What you have to do: Give back the data exactly, with no images.

The records Block Start

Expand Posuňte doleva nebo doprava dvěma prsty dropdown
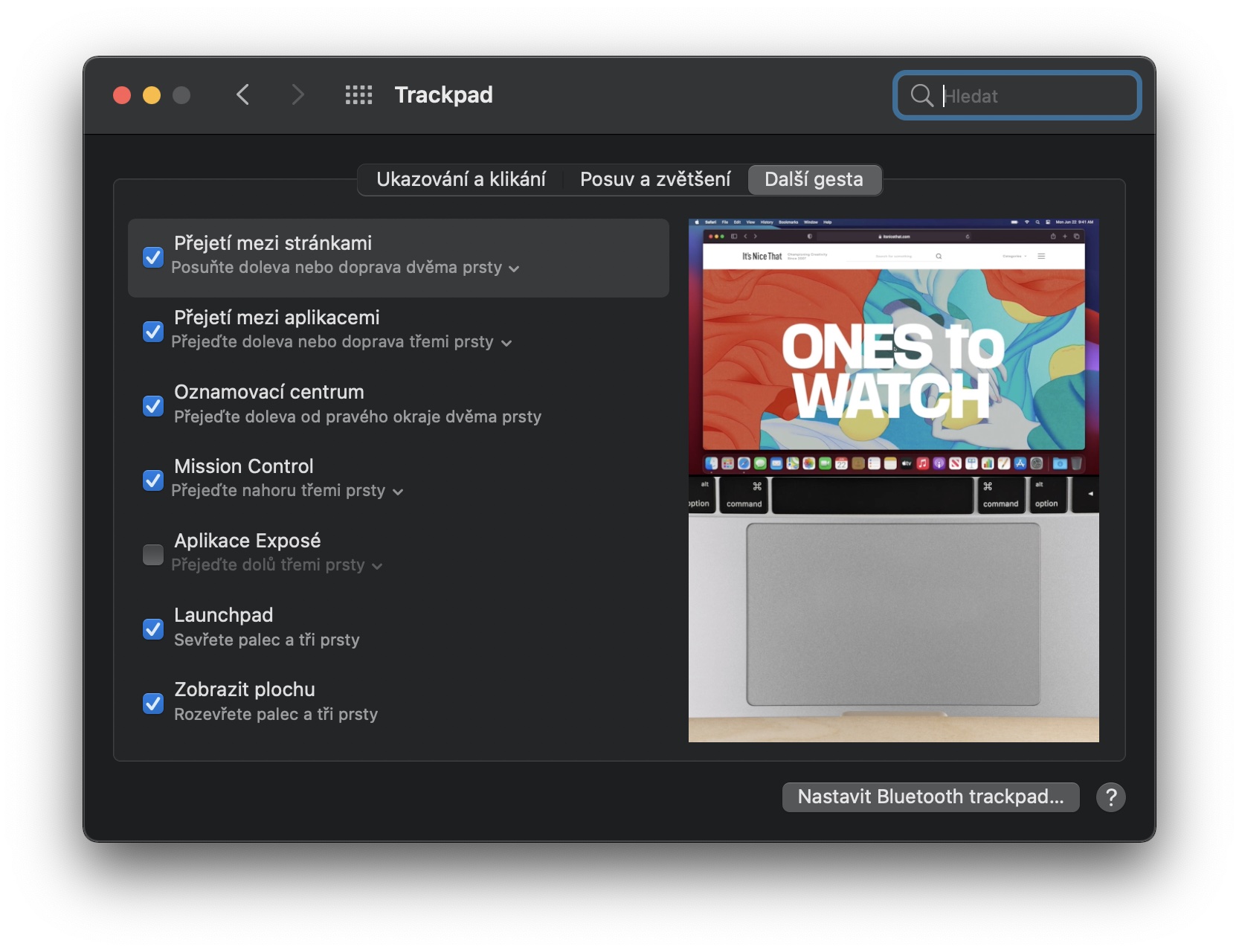This screenshot has width=1239, height=952. click(x=345, y=268)
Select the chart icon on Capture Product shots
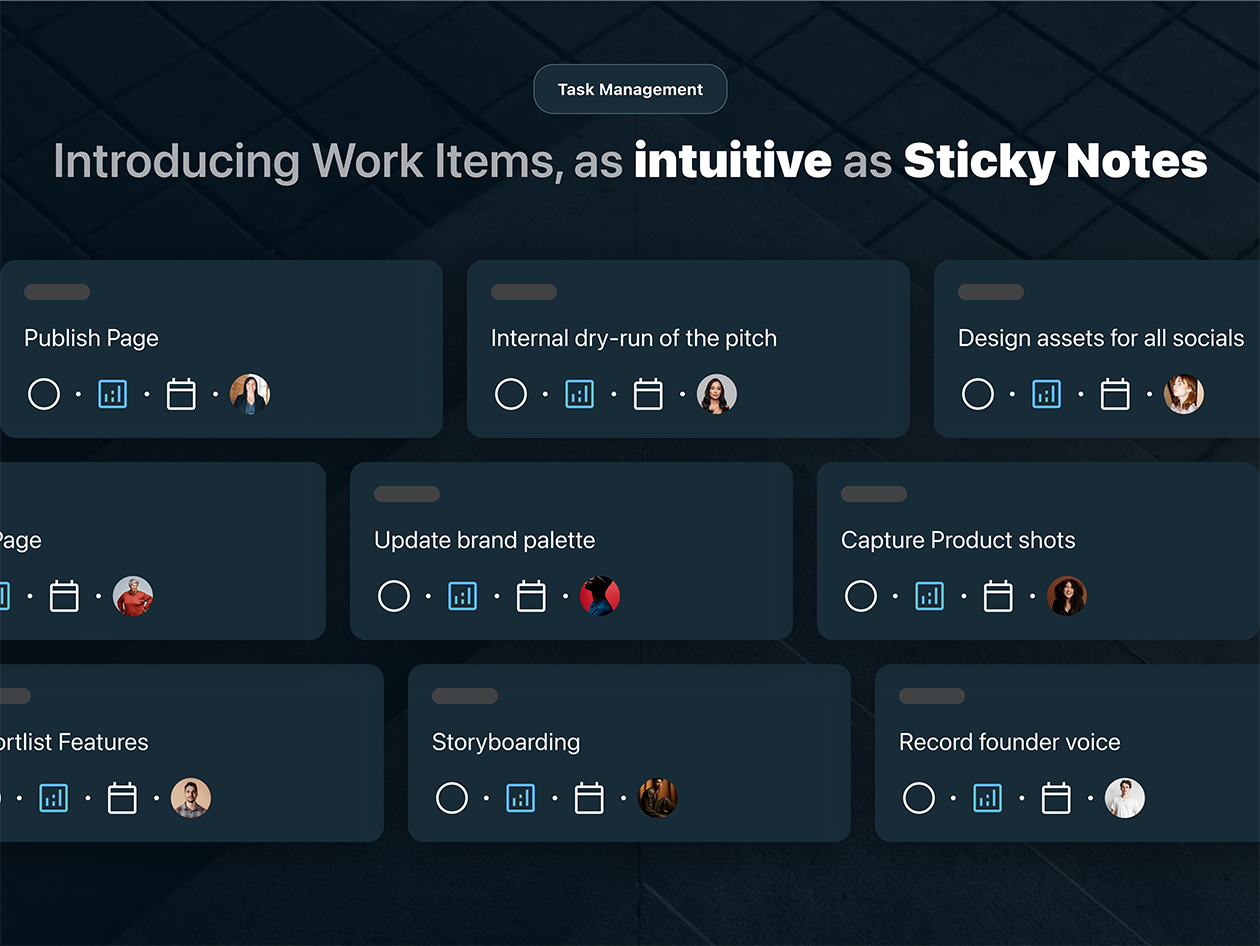 pyautogui.click(x=929, y=595)
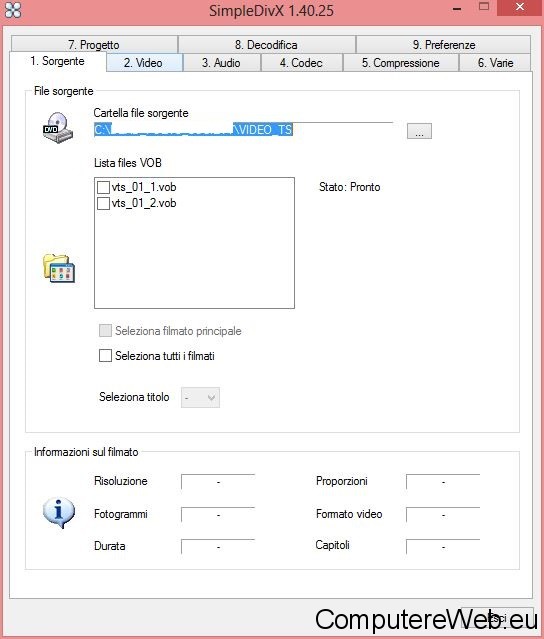Open the 6. Varie tab
This screenshot has height=639, width=544.
coord(496,63)
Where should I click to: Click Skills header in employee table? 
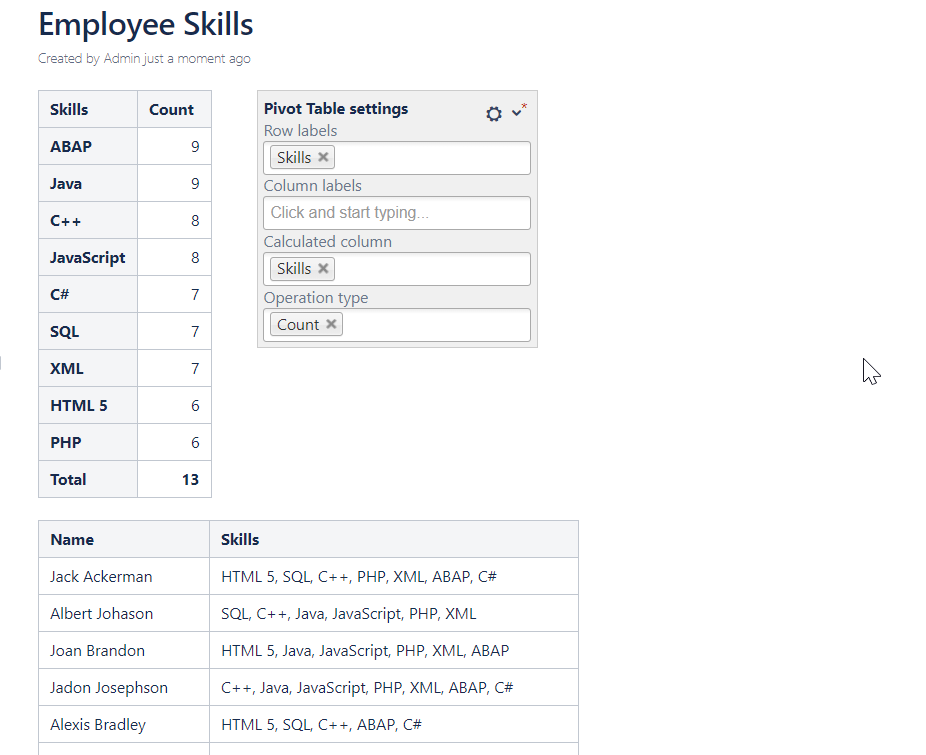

The records Block End

Response:
Expand Posuňte doleva nebo doprava dvěma prsty dropdown
This screenshot has width=1239, height=952. click(x=345, y=268)
Select the chart icon on Capture Product shots
 pyautogui.click(x=929, y=595)
Open the 6. Varie tab
This screenshot has height=639, width=544.
coord(496,63)
Where should I click to: Click Skills header in employee table? 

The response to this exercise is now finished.